## OBJECTIVE
Please name the profession that most of the writer's adult students practice, according to the piano extract below.

## ARTICLE
Liana Ainge Why do lawyers want to learn to play the piano? At first sight jurisprudence, with its exhaustive logic, rules and standard tasks, is poles apart from the sensual world of music, but in reality it just seems so. Although this book will be of particular interest to lawyers it also will have a much wider appeal to anyone who is dedicated to learning the piano from beginners to professionals. By reading this book, you will learn how and why training in music develops logical, abstract and creative thinking, and contributes to success in every sphere of human life.
An Extract from The Influence of Piano
I teach lawyers to play the piano. Not only lawyers, but the majority of my adult students are lawyers. Whoever hears about that for the first time is surprised. What a weird thing! Why do lawyers want to learn to play the piano? At first sight jurisprudence, with its exhaustive logic, rules and standard tasks, is poles apart from the sensual world of music, but in reality it just seems so.
Professional musicians possess well developed analytical skills and spatial, abstract and creative thinking. Music is not only feelings. Music is feelings and logic, creativity and planning, unpredictability and all about meeting expectations. When adults who have a stable personality and a wide range of knowledge and habits begin studying music they re-discover themselves, find new aspects of their personality and begin to think and behave in a more effective manner.

## SUPPLIED ENTRIES
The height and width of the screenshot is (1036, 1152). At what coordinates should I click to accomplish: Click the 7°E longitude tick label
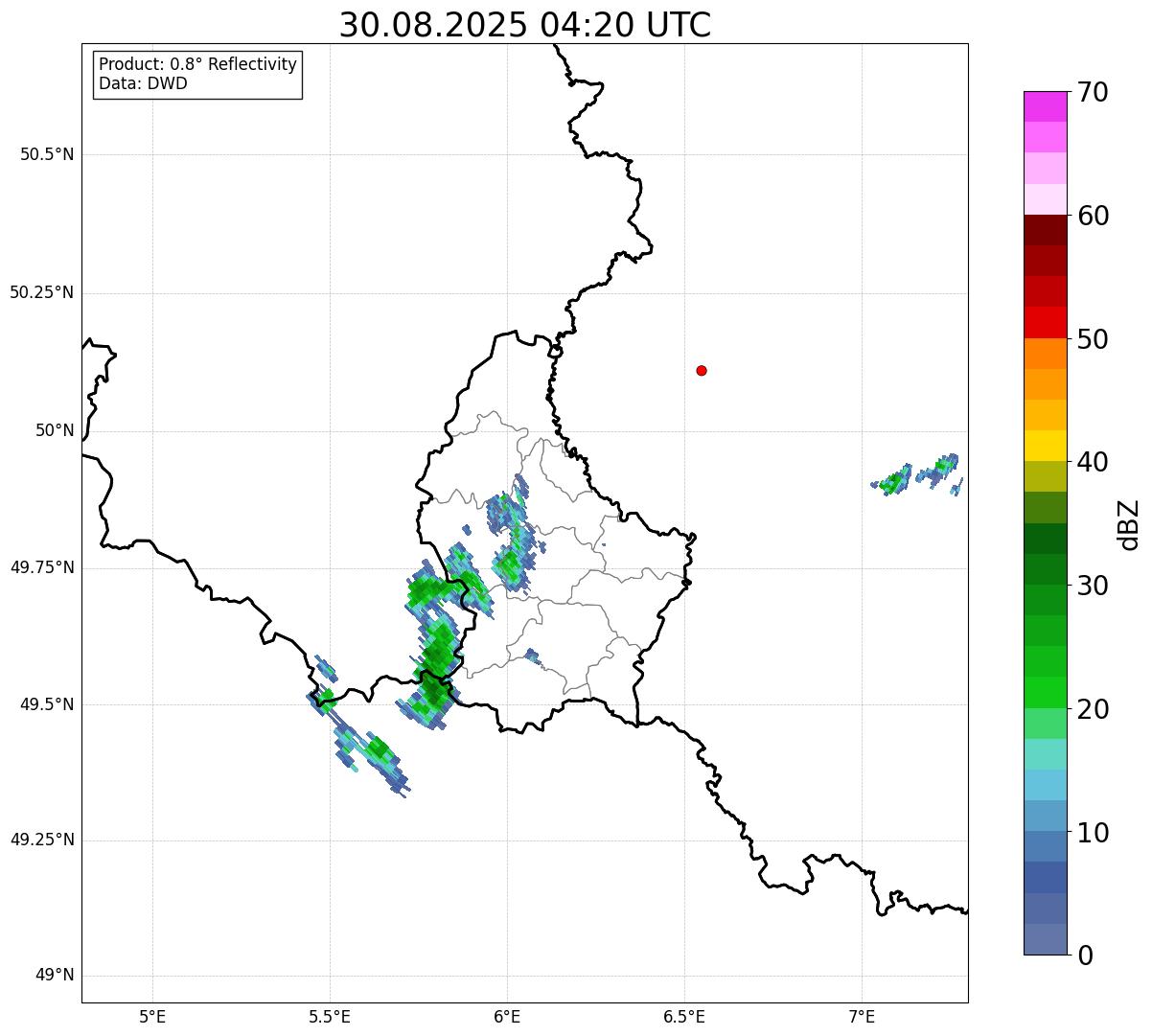pos(862,1015)
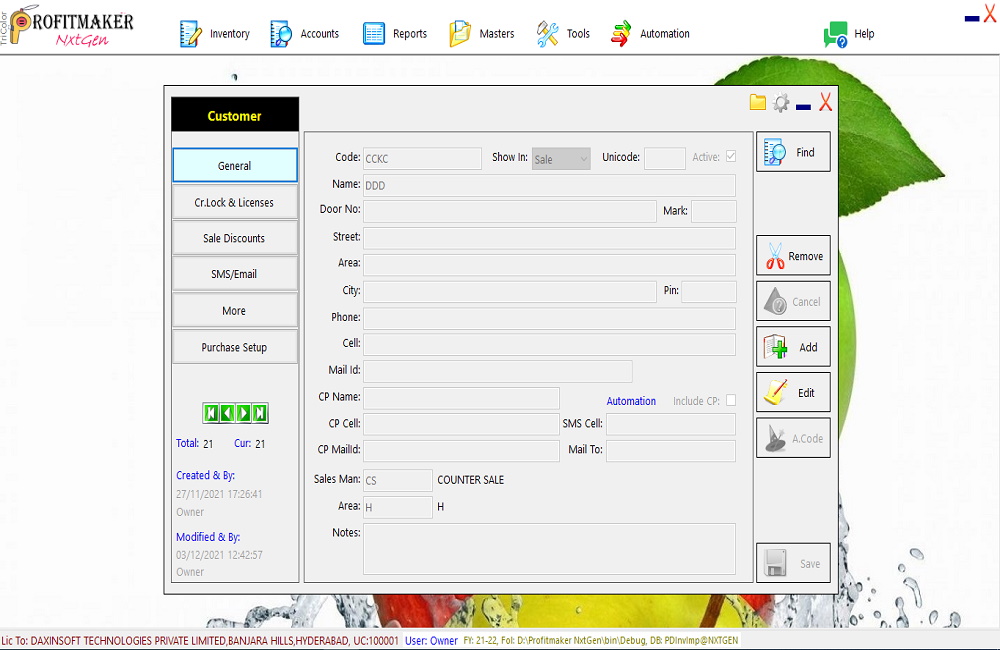The height and width of the screenshot is (650, 1000).
Task: Expand the Masters menu
Action: (482, 34)
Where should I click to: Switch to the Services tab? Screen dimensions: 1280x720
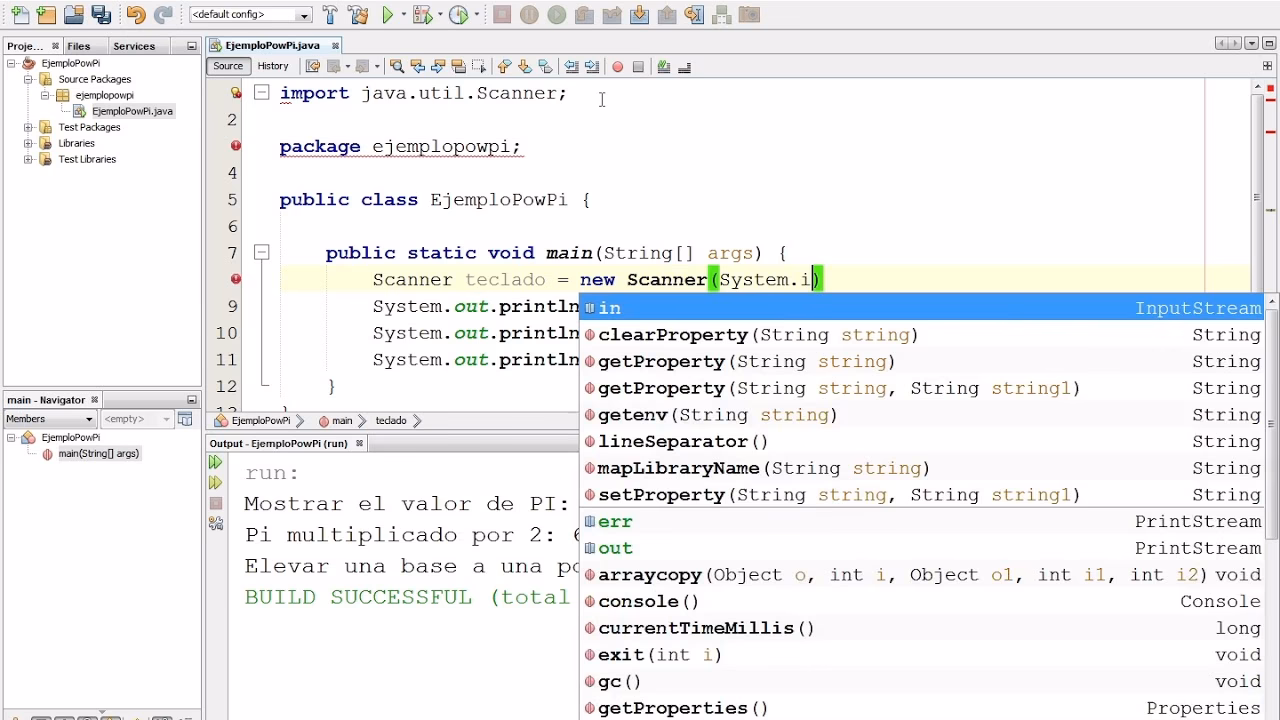133,45
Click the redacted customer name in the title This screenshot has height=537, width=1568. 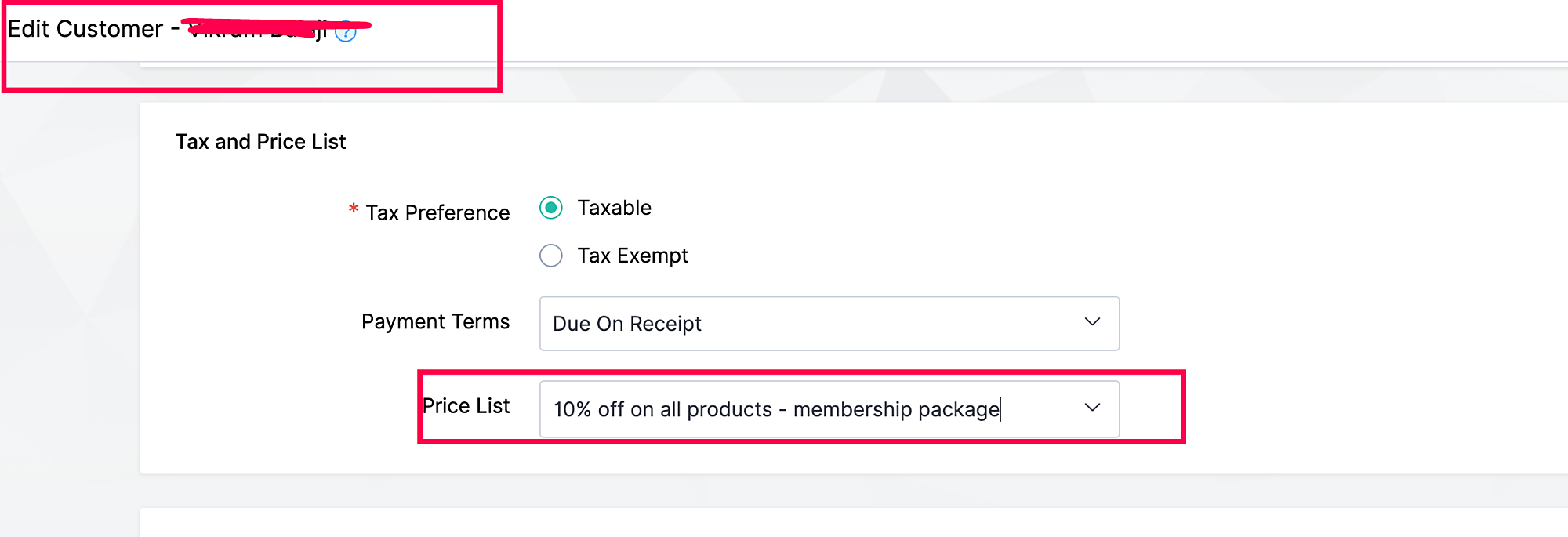coord(259,30)
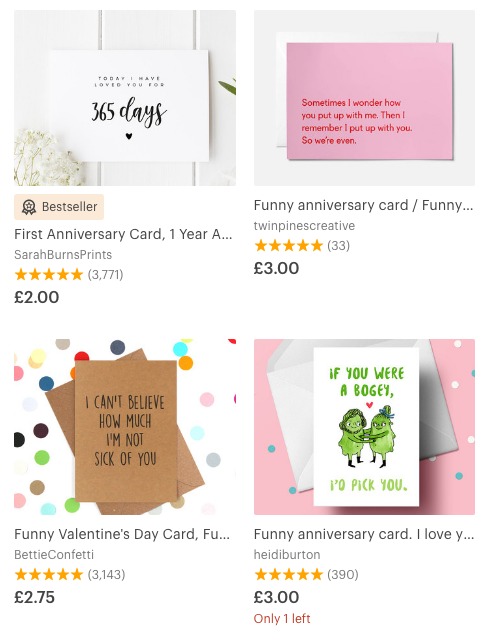View the 3,771 reviews count

click(105, 274)
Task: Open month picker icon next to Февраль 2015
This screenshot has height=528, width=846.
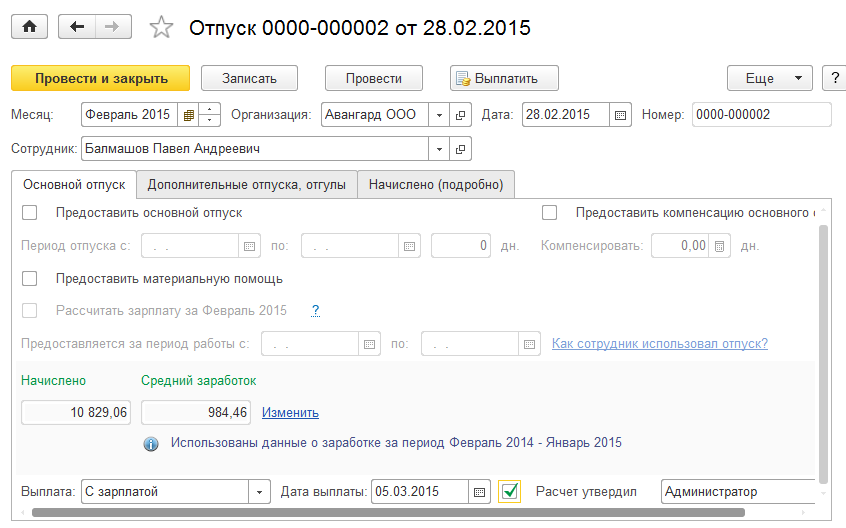Action: point(188,115)
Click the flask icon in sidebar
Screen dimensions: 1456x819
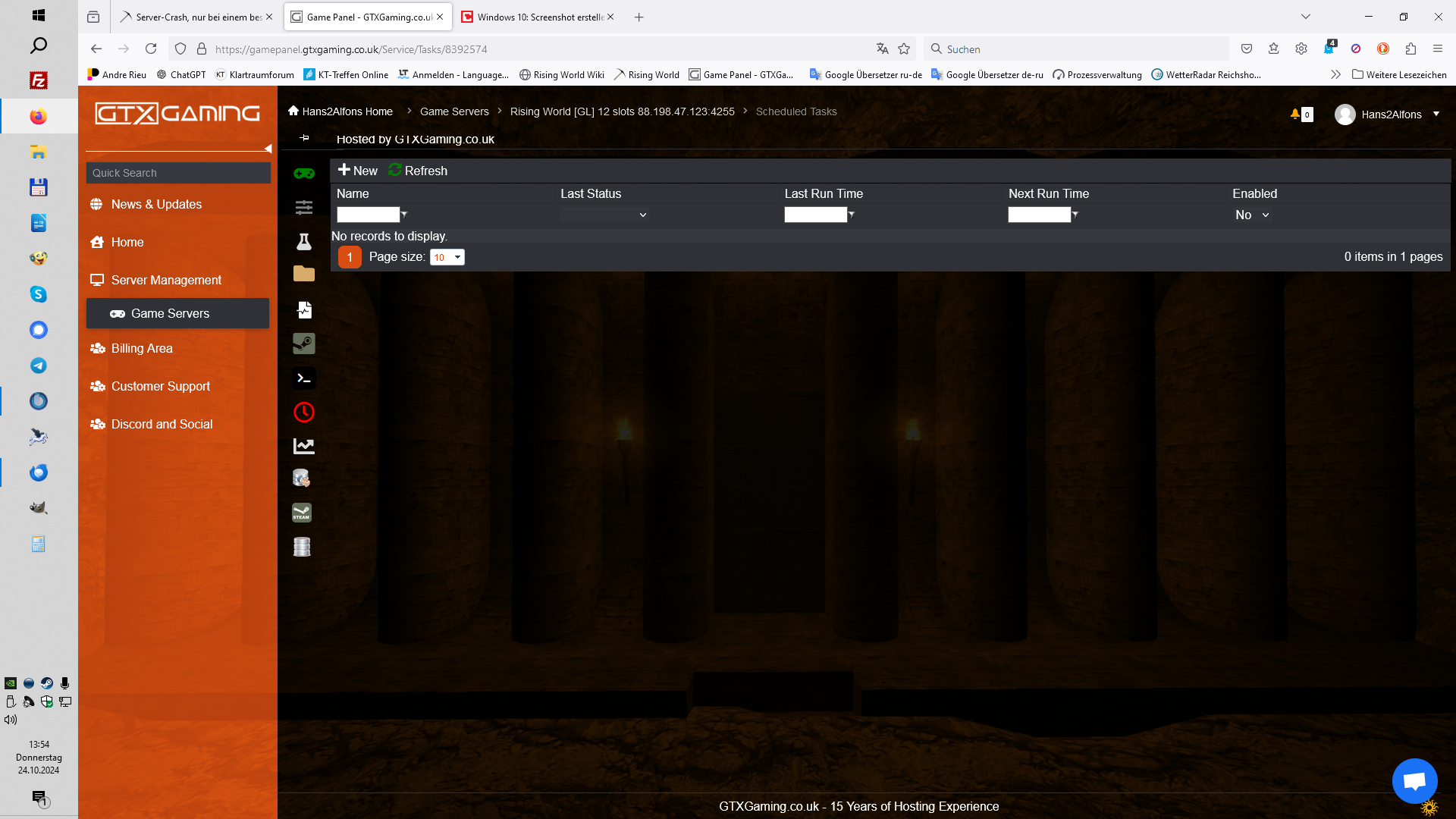304,242
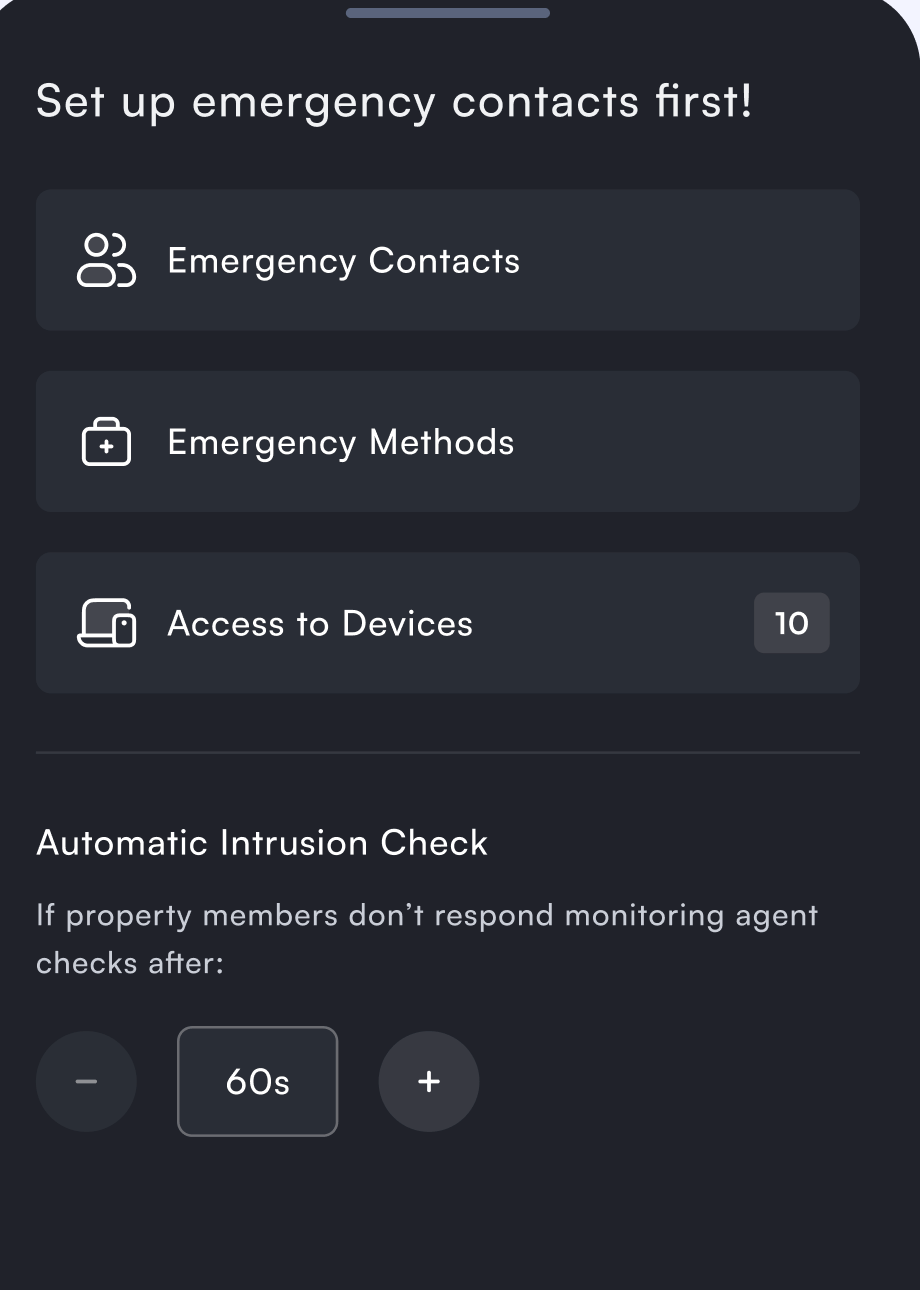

## FINAL RESULT
They are lawyers.